This is not my orchid. It's one I saw at the Greater Omaha Orchid Society show a few weeks ago. I can't grow this kind of orchid. I know my limits. This particular variety and I don't get along--yet. Maybe someday.
It's good to know your limits in every part of your life. I've recently been thinking about how much work I can handle. I've taken on some extra freelancing again. I have assignments twice a week on top of the daytime work I'm doing. Luckily, they are two completely different things. The freelance articles have nothing to do with educational publishing. This actually helps. I get to switch modes, and it keeps me from breaking any contract moonlighting agreements. It also saves me from having to get a different part-time job and driving somewhere after work to do manual labor for piddle pay.

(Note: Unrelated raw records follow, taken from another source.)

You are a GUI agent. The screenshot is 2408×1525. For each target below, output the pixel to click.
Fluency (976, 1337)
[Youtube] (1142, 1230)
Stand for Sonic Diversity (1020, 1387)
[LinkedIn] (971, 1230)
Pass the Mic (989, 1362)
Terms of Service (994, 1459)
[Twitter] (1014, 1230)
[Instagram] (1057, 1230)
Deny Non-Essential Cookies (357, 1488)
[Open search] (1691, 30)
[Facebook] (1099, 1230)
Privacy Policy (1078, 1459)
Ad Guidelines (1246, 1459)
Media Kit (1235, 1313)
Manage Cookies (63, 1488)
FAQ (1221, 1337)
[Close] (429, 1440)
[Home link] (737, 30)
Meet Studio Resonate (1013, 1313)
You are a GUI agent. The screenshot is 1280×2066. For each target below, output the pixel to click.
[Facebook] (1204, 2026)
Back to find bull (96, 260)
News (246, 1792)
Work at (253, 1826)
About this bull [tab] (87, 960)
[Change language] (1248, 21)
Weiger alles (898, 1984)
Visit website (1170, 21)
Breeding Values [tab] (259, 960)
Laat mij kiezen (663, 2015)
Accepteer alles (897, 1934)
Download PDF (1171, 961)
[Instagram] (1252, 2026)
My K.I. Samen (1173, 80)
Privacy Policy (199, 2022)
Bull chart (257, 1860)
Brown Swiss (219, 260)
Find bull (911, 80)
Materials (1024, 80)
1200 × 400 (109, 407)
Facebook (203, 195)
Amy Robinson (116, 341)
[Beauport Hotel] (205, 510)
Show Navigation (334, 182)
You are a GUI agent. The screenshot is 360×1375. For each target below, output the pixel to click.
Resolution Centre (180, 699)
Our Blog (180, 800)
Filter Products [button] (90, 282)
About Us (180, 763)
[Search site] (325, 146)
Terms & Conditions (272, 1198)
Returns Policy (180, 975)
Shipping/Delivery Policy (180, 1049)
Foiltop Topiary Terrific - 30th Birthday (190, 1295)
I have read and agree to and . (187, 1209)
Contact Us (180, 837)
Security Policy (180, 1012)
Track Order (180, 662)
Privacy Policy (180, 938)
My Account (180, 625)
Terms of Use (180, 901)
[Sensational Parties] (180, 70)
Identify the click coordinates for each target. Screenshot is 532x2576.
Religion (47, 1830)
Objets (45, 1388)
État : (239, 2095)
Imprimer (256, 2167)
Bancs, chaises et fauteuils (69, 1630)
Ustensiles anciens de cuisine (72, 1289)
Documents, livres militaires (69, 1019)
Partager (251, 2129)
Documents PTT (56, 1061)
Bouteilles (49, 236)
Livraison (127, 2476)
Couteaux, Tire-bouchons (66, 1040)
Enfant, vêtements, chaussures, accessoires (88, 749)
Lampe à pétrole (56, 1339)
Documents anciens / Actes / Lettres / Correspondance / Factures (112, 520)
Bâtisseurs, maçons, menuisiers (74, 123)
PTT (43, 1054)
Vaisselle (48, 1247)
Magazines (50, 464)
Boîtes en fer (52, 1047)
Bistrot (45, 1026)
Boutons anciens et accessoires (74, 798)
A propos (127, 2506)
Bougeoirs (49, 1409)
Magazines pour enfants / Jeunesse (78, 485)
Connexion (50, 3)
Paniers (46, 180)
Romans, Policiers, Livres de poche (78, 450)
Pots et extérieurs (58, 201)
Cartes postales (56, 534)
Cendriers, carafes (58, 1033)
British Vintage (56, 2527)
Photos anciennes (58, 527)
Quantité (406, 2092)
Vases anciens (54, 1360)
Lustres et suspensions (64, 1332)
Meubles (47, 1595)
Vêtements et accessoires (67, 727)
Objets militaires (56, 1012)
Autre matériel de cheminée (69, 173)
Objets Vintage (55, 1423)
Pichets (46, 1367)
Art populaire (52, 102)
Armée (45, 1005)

Do I really want to be working two jobs? No. Do I need to? Yes. Especially since Dorothy's tax package showed up in the mail this morning. Learning how to survive financially as a freelancer is something that is much harder than I ever realized. I have to pay "self-employment" taxes, which just about kills me. Sigh.
But then there is Suze Orman. Bless her heart. The other day, she did a financial show on Oprah. She literally got down on her knees and begged us to not think about what we had but focus on what we have. Yes, we've all lost half of our 401ks. Yes, we are all feeling the crunch. But she wanted us, her viewers--all of America--to sit back and look at our current surroundings. What do we still have that's good?
I'm reminded once again of Apollo 13 and how they built a carbon dioxide filter out of duct tape, socks, and some plastic wrappers. You can do anything when you really need to. You just have to learn how to be creative about it and look for those hidden opportunities for greatness.
So even though I have regular work to do, a freelance assignment due on Friday, a sink full of dirty dishes, taxes to pay, a birthday cake to bake for Little, and Easter Weekend Family Time headed my way (which is fun yet exhausting), I know I can do this.
- I will not think about the job I had, which was stable and paid health insurance. I will only be happy that the money I'm making now pays my Cobra and my rent.
- I will not think about how easy it was when my yard was concrete, and I didn't have to pick up 10,000 twigs and branches and mow the damn thing all summer. I will only be happy that I had enough money last year to purchase a nice, used mower which works very well.
- I will not think about how emotionally taxing this last year has been. I will only look forward to the spring when I can garden and sit in my lawn swing.
- I will not worry about Farmhouse Villa being sold out from under me (I recently learned the owner will keep the house, so I get to stay). I will only be happy that each time I pay my rent, I buy another month of a whole house instead of space on the corner somewhere in a cardboard box.